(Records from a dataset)
⟨
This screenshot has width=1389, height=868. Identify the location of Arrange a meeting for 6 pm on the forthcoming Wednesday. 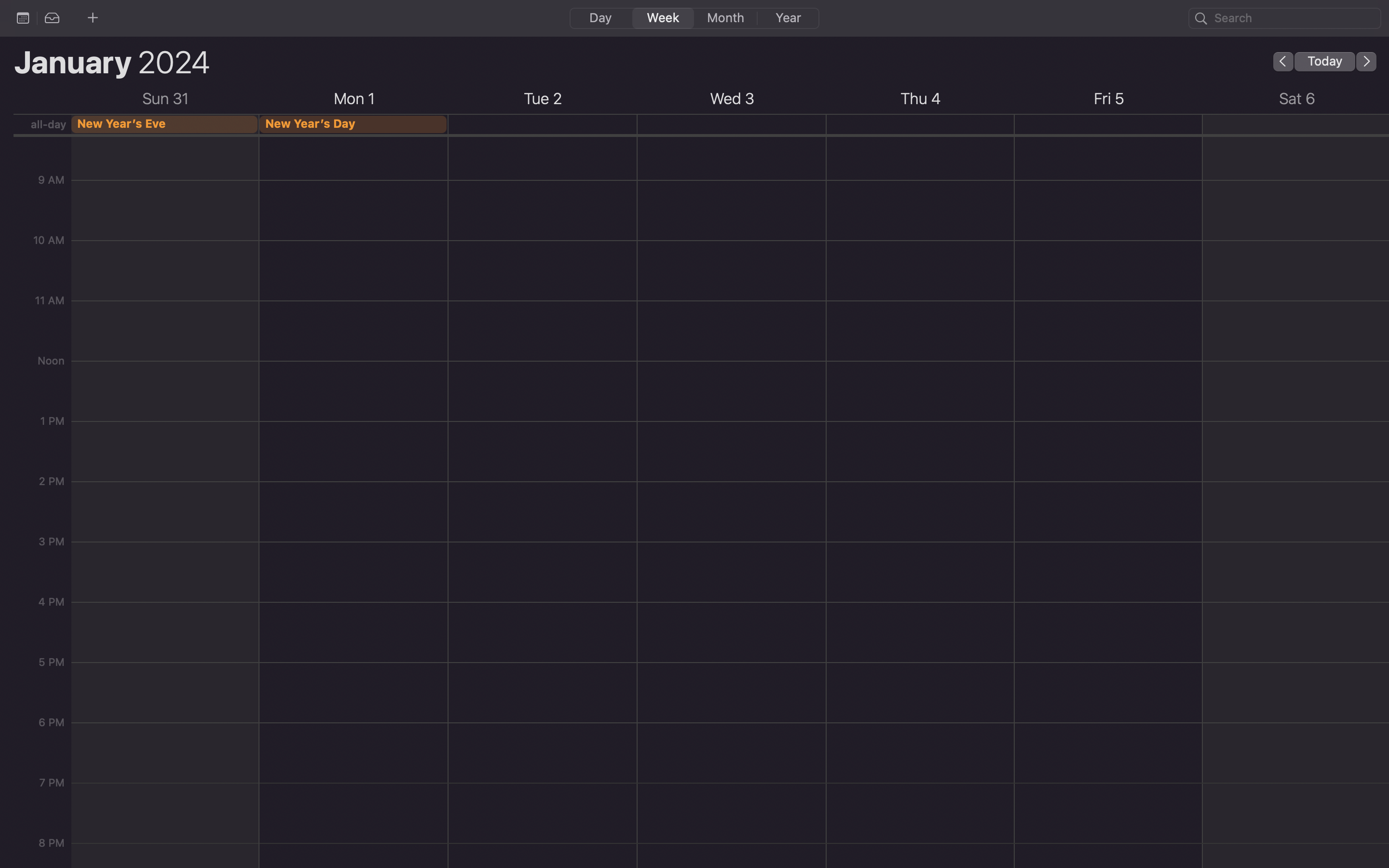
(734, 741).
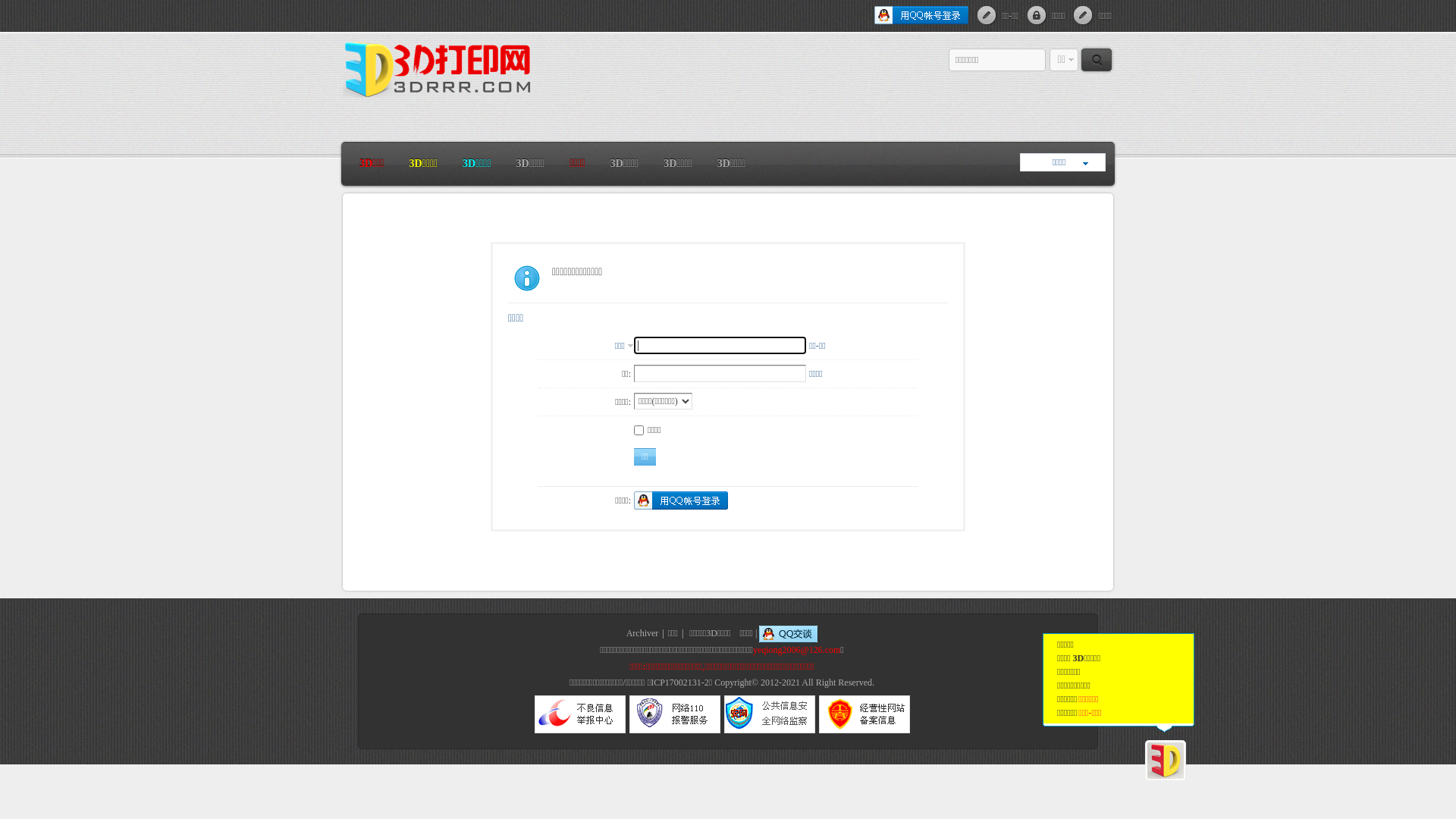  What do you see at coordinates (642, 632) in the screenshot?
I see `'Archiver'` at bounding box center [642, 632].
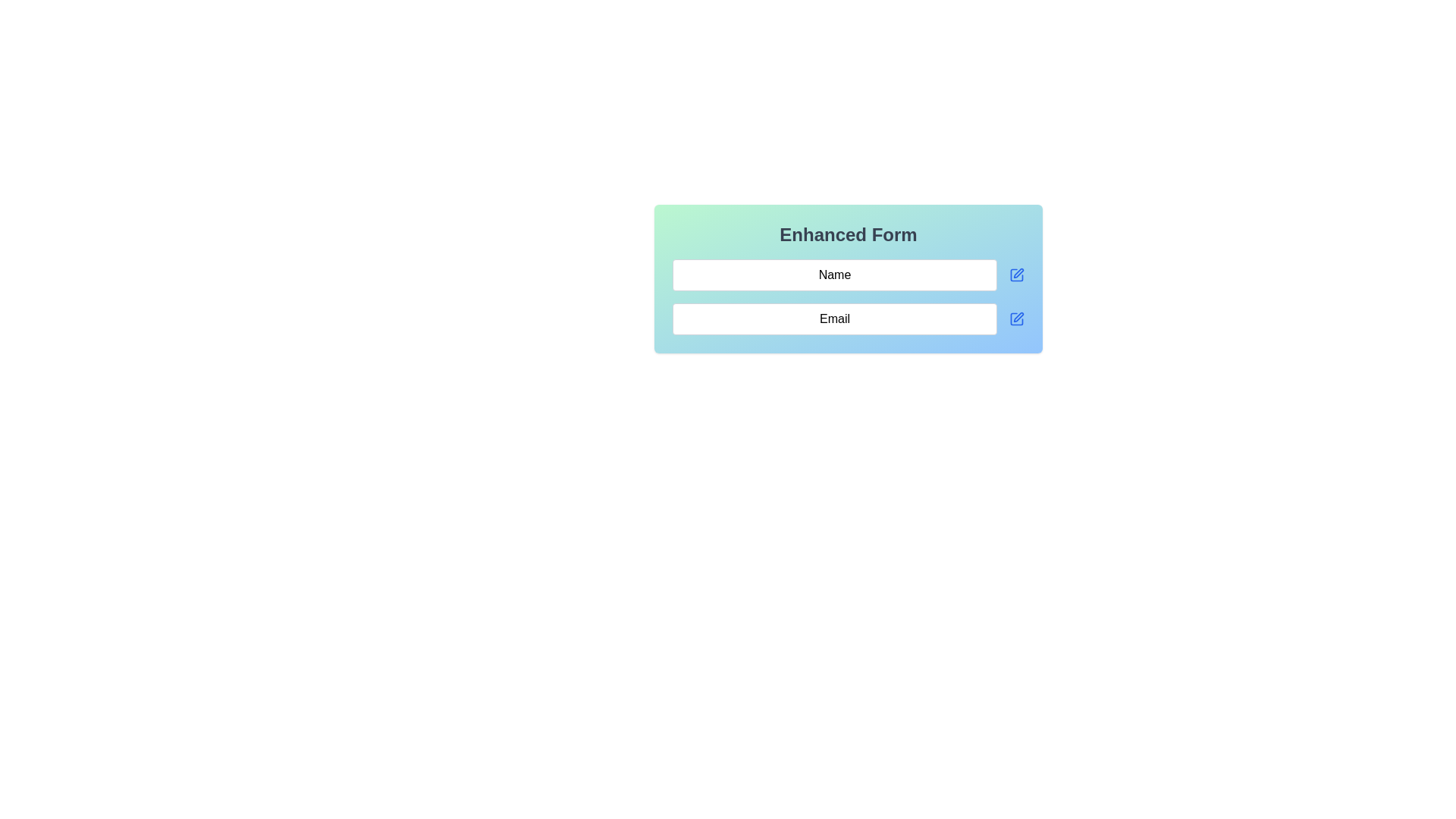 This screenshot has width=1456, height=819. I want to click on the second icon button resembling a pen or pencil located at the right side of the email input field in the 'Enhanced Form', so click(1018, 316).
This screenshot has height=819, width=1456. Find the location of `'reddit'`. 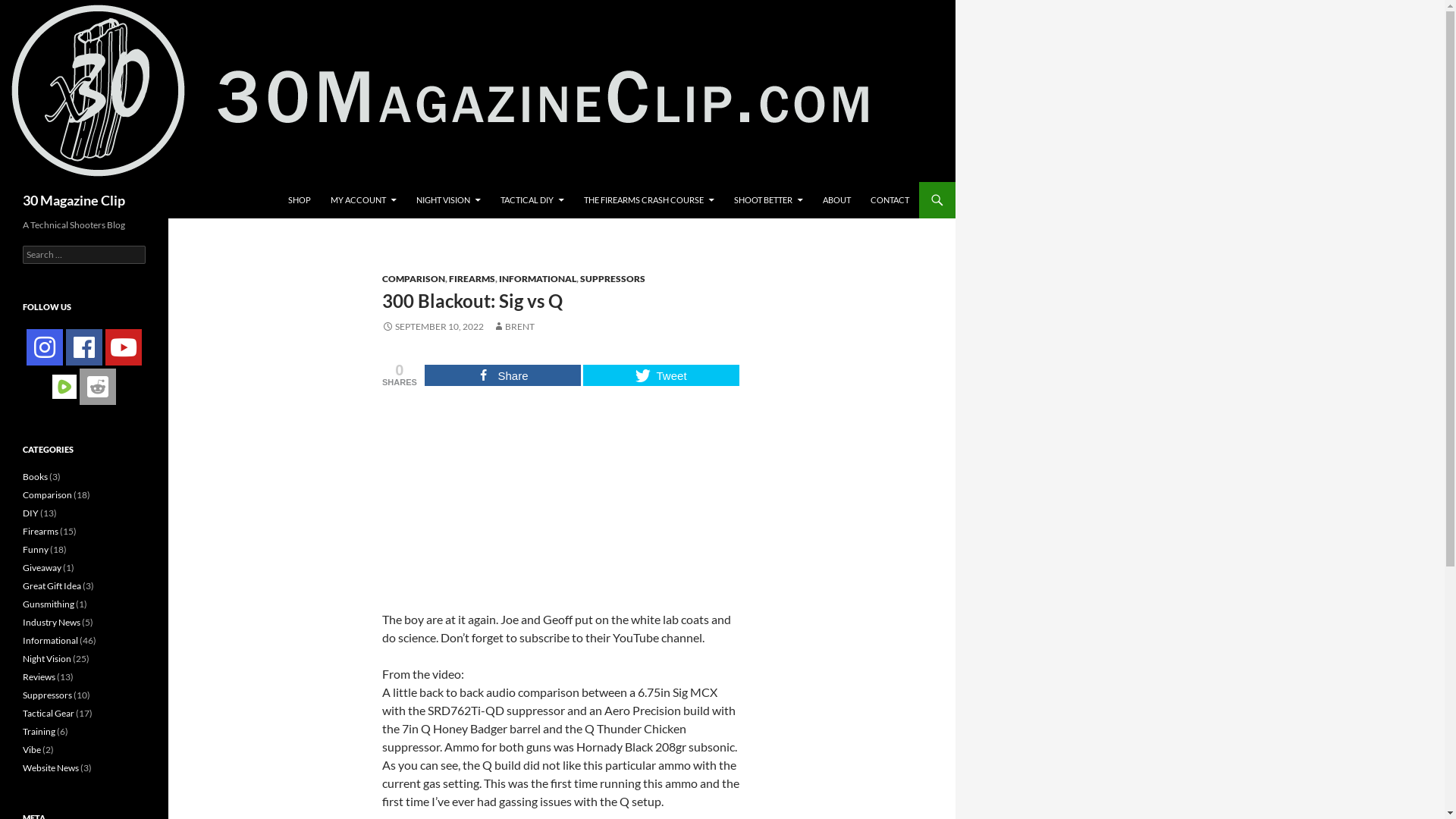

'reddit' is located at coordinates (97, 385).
⟩
**What you will do**
Reproduce word for word the material starting with the line that contains "This screenshot has height=819, width=1456." and continuing through the end of the material. Omit the pictures from your answer.

**Task output**
This screenshot has height=819, width=1456. Find the location of `'reddit'`. 

'reddit' is located at coordinates (97, 385).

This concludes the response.